Europe is another important market, driven by increasing awareness of minimally invasive surgical options and the growing adoption of biologics in spinal treatments. The Asia-Pacific region is expected to witness the highest growth during the forecast period, thanks to an expanding elderly population, rising healthcare expenditure, and growing awareness of advanced treatment options in countries such as China, India, and Japan.
Future Outlook
As the demand for biologic solutions in spinal surgeries continues to grow, the spine biologics market is set for a steady expansion over the next decade.

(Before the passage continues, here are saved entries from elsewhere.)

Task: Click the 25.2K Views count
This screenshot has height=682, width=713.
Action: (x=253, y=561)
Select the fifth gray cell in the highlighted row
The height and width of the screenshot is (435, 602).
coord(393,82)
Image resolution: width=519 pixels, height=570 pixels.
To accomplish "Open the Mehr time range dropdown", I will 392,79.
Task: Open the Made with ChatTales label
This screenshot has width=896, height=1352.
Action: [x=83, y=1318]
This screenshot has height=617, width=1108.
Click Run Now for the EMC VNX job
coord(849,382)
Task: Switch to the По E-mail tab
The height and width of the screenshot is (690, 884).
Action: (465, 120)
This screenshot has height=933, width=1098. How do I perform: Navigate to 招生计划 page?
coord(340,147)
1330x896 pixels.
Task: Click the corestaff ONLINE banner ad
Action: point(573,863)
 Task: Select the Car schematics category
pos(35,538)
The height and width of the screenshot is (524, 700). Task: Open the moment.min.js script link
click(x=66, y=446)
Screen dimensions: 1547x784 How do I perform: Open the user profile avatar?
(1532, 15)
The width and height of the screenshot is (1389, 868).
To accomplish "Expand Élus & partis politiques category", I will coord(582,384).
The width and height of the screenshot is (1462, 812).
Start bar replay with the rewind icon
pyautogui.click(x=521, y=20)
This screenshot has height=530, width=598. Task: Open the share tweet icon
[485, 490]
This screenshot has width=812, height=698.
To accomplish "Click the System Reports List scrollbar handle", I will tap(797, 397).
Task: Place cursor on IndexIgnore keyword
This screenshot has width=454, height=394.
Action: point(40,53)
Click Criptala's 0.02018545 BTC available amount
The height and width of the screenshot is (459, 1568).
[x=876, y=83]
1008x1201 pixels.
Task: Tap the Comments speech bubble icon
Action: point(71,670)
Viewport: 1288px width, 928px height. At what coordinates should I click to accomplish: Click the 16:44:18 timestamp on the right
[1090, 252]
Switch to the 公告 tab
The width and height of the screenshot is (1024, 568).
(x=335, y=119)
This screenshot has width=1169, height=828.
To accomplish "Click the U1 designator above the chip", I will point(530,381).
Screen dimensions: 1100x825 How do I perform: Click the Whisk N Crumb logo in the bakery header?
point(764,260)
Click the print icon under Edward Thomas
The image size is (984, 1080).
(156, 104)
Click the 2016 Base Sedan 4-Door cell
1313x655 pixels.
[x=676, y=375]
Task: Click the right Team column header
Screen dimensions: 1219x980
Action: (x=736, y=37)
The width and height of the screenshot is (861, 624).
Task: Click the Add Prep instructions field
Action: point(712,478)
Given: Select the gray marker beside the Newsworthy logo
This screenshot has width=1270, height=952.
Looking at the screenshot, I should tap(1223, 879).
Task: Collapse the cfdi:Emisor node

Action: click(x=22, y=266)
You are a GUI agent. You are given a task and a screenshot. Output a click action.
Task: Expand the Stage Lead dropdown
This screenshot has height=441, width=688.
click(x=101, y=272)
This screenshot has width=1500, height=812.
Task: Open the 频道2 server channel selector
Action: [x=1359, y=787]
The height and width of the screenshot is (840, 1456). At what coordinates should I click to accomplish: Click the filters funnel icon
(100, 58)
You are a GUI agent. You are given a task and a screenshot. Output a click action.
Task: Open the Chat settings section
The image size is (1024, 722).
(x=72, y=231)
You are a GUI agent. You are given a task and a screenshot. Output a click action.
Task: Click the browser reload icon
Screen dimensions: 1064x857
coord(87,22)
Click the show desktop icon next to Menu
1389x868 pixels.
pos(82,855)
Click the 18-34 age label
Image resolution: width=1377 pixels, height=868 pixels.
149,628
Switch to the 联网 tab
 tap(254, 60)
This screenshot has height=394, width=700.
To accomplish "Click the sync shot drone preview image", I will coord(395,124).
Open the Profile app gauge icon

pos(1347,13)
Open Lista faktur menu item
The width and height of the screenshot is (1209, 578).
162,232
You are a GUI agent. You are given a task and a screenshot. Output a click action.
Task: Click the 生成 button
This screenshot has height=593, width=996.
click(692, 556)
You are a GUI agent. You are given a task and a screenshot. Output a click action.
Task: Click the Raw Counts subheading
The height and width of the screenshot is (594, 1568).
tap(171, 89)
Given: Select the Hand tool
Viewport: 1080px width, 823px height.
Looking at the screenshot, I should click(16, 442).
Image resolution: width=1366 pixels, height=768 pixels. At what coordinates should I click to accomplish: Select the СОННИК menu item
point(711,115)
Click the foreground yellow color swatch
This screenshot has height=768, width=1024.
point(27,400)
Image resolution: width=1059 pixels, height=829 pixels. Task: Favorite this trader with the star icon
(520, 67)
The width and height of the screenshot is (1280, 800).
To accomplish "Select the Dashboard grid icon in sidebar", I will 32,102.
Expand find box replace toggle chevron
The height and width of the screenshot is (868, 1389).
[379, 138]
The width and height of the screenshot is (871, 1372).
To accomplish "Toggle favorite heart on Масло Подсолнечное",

The increasing prevalence of spinal disorders, advancements in biologic technologies, and a shift towards minimally invasive procedures will be key factors driving this growth.
From an estimated USD 3.02 billion in 2023, the global spine biologics market is expected to reach USD 4.73 billion by 2032, growing at a CAGR of 5.13%. With ongoing innovations in biologics and regenerative medicine, the market is poised to offer new and more effective treatment options, improving outcomes for patients with spinal conditions worldwide.